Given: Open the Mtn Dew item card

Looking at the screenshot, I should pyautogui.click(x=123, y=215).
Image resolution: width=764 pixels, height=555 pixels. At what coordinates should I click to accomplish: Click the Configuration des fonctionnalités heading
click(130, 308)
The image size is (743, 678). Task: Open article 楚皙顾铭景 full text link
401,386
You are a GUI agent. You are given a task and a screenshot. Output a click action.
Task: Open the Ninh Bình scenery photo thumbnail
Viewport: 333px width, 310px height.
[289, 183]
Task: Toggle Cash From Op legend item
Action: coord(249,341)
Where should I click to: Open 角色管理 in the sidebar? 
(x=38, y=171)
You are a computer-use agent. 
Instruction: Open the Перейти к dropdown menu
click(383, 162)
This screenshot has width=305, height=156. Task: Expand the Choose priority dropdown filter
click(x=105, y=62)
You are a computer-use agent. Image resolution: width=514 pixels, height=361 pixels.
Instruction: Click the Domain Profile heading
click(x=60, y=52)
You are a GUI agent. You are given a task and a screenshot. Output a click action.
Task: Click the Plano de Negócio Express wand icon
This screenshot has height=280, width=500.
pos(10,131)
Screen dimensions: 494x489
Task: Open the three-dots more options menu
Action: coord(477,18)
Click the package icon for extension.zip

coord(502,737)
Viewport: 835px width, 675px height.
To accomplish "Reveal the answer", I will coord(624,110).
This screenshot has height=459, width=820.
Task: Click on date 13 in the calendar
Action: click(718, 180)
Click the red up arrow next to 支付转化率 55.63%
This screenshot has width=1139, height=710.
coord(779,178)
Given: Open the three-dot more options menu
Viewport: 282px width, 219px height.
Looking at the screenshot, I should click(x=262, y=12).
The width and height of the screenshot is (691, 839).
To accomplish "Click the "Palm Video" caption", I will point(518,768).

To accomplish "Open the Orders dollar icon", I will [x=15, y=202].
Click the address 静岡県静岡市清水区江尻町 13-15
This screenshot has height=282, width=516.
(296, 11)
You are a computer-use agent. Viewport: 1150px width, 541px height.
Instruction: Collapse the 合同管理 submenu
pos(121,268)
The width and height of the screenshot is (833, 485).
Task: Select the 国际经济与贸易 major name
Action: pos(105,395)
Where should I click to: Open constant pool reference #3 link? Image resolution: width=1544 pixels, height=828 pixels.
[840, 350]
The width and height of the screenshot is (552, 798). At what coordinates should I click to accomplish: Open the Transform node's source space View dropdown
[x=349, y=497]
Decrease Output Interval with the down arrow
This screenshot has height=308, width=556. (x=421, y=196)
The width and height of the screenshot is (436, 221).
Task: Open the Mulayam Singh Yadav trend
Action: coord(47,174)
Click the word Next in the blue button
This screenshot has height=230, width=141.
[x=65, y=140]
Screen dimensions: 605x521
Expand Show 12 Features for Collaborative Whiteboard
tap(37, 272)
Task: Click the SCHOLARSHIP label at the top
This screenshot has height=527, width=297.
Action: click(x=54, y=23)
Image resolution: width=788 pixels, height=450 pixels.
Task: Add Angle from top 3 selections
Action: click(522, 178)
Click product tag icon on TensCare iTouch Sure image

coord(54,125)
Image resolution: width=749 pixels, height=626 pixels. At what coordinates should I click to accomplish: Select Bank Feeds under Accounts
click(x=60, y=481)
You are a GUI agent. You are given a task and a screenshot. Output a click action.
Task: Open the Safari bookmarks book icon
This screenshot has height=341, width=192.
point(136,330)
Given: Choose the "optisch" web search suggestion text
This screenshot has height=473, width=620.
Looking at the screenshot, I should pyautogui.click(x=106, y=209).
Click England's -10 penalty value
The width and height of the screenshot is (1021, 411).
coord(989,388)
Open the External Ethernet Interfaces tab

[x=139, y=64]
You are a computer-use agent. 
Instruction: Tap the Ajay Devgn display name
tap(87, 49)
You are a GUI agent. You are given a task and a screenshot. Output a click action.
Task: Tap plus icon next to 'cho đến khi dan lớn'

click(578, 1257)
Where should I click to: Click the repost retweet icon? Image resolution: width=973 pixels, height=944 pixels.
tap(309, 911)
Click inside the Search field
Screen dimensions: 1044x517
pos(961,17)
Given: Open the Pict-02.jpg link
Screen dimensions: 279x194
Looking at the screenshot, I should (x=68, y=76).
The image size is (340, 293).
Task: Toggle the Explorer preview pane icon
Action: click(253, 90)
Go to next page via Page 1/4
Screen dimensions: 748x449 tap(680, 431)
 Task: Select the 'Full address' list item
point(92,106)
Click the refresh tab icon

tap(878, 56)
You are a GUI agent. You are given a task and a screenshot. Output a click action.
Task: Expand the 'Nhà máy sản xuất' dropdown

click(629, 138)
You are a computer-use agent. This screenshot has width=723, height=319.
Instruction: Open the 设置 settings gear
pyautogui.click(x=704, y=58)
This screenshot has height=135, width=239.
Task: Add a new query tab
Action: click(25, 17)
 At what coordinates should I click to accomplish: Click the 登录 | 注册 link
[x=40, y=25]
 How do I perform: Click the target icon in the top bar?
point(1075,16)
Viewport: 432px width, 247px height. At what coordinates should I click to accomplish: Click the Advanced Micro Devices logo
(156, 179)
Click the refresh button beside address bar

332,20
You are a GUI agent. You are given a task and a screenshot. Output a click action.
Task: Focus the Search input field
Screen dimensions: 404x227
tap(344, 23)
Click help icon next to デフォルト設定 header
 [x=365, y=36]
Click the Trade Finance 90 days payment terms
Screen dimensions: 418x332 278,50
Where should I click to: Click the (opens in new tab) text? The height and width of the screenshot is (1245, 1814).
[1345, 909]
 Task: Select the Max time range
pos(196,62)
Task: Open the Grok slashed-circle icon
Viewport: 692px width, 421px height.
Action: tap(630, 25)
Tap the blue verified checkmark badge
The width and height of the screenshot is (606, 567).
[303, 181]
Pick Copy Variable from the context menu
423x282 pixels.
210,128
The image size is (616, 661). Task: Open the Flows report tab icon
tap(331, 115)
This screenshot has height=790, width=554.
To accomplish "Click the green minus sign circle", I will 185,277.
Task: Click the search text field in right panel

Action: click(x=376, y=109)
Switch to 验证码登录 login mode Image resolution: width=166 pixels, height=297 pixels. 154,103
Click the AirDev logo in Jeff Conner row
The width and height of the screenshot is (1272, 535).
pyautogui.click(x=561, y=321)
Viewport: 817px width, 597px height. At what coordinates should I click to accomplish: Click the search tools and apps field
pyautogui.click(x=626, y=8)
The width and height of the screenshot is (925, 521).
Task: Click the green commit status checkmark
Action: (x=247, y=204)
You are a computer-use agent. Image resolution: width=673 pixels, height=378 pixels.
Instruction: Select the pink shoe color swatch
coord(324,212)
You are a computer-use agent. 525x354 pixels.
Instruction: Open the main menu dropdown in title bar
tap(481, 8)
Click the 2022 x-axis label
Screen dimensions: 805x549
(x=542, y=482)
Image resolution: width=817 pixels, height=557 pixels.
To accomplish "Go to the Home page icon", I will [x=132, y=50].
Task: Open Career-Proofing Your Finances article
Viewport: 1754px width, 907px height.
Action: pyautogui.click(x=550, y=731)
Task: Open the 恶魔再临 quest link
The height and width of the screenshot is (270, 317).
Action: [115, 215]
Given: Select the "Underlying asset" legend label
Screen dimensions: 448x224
----------------
◆ WHAT NEEDS TO BE DONE:
The expected output is one number, the tally of lines above containing "circle".

◆ SOLUTION TO THE EXERCISE:
2